Radio question: getting FM station

One of the only things that makes getting up at 5:30 am tolerable is listening to NPR while I get dressed. I live way out in the country pretty far from my NPR station and at that hour in my bathroom the signal is weak.

The radio in my bathroom is a combo radio-cd player with a short antenna. I got it at Target or something. When I hold onto the antenna, the station comes in okay, but then I couldn’t very well shower and get dressed, could I?

How can I improve reception of this station? Right next to the NPR station is a very strong religious station that comes in very clear, and sometimes I tune to it for a while, thinking I’m on NPR until I hear some statement that I know is just wrong…

Do I need a new radio? What kind? An antenna?

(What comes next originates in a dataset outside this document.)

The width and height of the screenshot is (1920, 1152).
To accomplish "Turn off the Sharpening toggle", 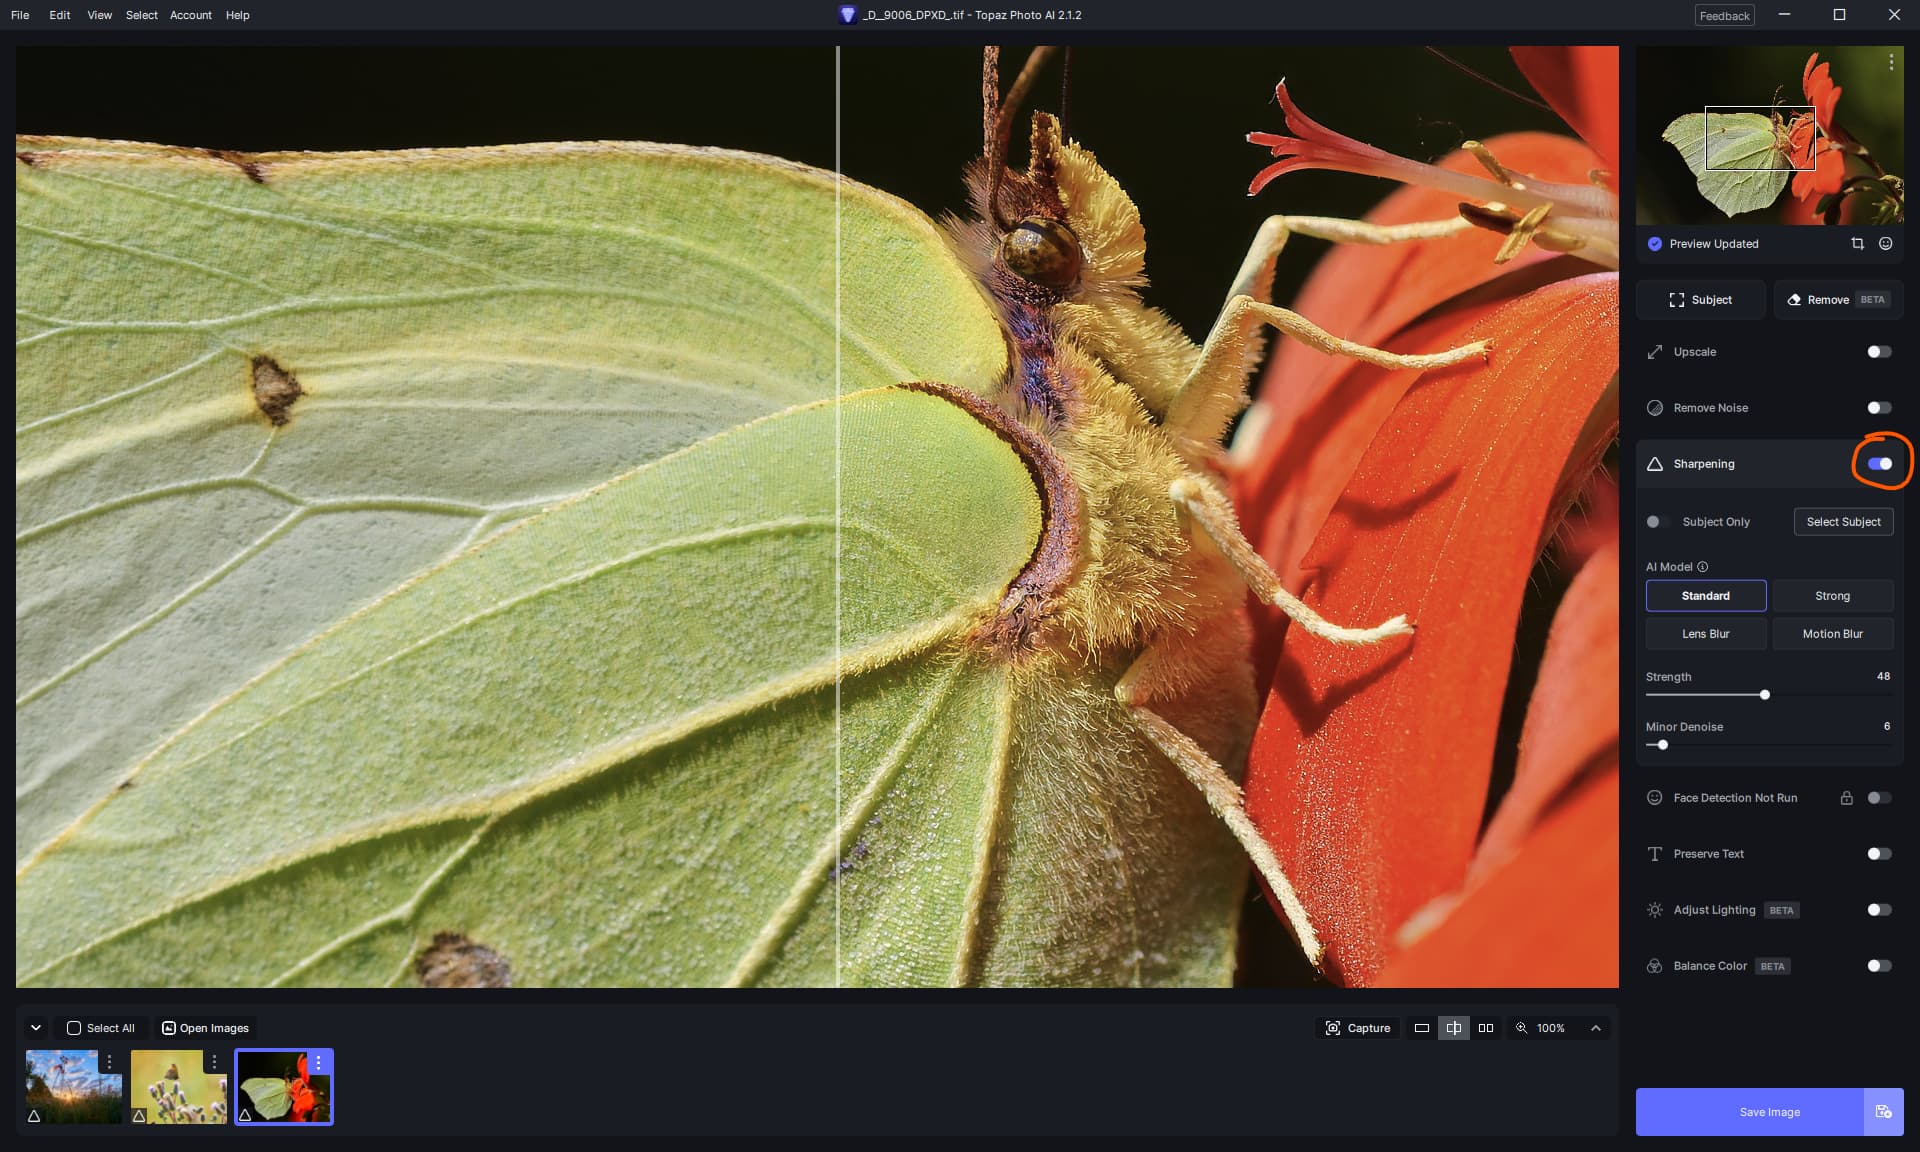I will [x=1878, y=464].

I know this question is low-tech… but think of it as a quality-of-life issue. Thanks.

Do you have a roof-mounted TV antenna? If so, you can get a splitter that will let you attach you antenna to it.

You can try attaching a wire to the antenna you do have and leave the end of the wire near a window.

often the single wire FM antennas can be poor functioning. orientation in all three directions is important. you might even have to relocate the radio to allow the antenna to extend (hanging, moving, curled may all make it function poorly) the right direction. test slowly moving the antenna in all directions.

strong adjacent stations can cause problems. sometimes stations will operate illegally (too high power) to interfere with adjacent frequencies (even two frequency spaces over).

i have a Sansa mp3 player/radio that sometimes receives better (uses the headphone cord as the antenna) than a table radio. you could maybe run that into amplified speakers used for computers.

Satellite radio is always an option. XM/Sirius carries NPR.

Can you unplug the built-in antenna and use a new antenna instead?

How far away is your NPR station, and how close is the religious station? Cheap radios usually aren’t particularly selective and a strong station will overpower a weak one.

If you can choose between FM stereo and FM mono, try the mono setting.

barbitu8’s wire idea is the quick and dirty solution, and along with setting your radio to the mono setting, the cheapest. I’d try those first.

Do you have broadband Internet access in your house? If so, you could get a Squeezebox Radio for less than $150 and pick any of a zillion Internet stations, including NPR stations.

On the Squeezebox, go to: Internet Radio => Talk => Public/NPR
Then pick from one of the options (Local Stations, Shows, Stations, Explore Public/NPR)

I see 4 local stations (NJ Public Radio, WHYY HD2, WHYY-FM, WWFM)
I also see the different NPR shows categorized (e.g. All Things Considered and Car Talk)
The “all stations” list seems to have dozens of NPR stations.

I have three Squeezeboxes in my house: one for my home office, one by the bed as my alarm clock, and one for my wife, wherever she wants her music.
I usually am tuned to Pandora.

Thanks for the ideas. I’ll try moving the radio, attaching a wire, and the mono setting. No broadband internet access at home. I connect my laptop with an aircard.

I went to Sears yesterday and found the most amazing thing.

It’s a radio that’s just a radio. $24.99. No clock, no cd player, no remote control. You can’t stick your iPod into it. It’s black and small and it just sits there. It has a very long antenna. I put it in my bathroom next to the window, and my local NPR station comes in loud and clear at 5:30 am. My world makes sense again.